JMNtoday | Aceh Timur, - Sebuah mobil ambulans milik RS/Puskesmas Keude Gerobak, Kecamatan Banda Alam, mengalami patah as depan tepat di depan Rumah Sakit Zubir Mahmud (RSZM), Aceh Timur, Rabu (29/1/2026) sekitar pukul 09.30 WIB.
Peristiwa tersebut terjadi saat ambulans hendak menjemput seorang pasien bernama Asnawiah (60), warga Desa Seuneubok Benteng, Dusun Peutua Batang, yang menderita stroke sebelah, gangguan jantung, serta pecah pembuluh darah.
Pasien diketahui mulai sakit sejak 19 Januari 2026 dan dirujuk ke RS Zubir Mahmud pada 23 Januari 2026. Setelah menjalani perawatan, pasien dinyatakan boleh pulang pada Kamis malam (29/1/2026) sekitar pukul 18.10 WIB, namun kepulangan ditunda hingga pagi hari karena kondisi malam dan jarak tempuh ke wilayah pelosok.
Keluarga pasien, Safwadi, menjelaskan bahwa ambulans sempat memundurkan kendaraan untuk memudahkan proses menaikkan pasien.

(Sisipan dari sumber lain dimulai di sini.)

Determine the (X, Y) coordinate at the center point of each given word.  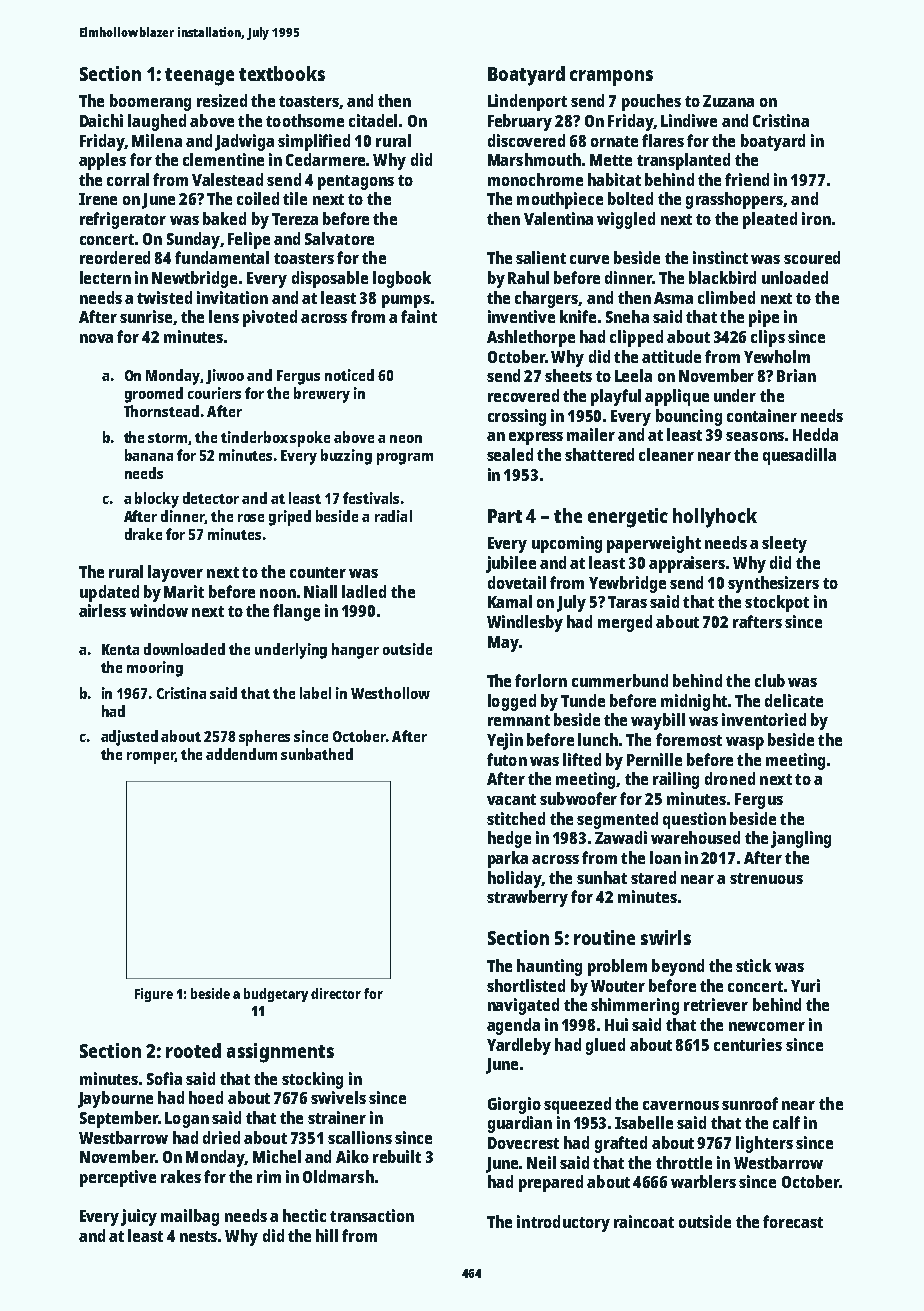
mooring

Namun, secara tiba-tiba as depan kendaraan tersebut patah.
“Ambulans datang menjemput ibu saya karena kondisi beliau stroke sebelah dan tidak mampu berjalan. Saat mobil mundur sedikit di depan rumah sakit, tiba-tiba as depan patah,” ujar Safwadi, Kamis (29/1/2026).
Ia menyebutkan, patahnya as depan terjadi di samping IGD RS Zubir Mahmud, sebelum pasien dinaikkan ke dalam ambulans. Kondisi tersebut dinilai sangat berisiko apabila terjadi saat kendaraan sedang melaju membawa pasien.
“Syukurnya patah di depan rumah sakit dan belum ada pasien di dalam. Kalau terjadi di jalan, risikonya sangat fatal. Ini semua kehendak Allah,” katanya.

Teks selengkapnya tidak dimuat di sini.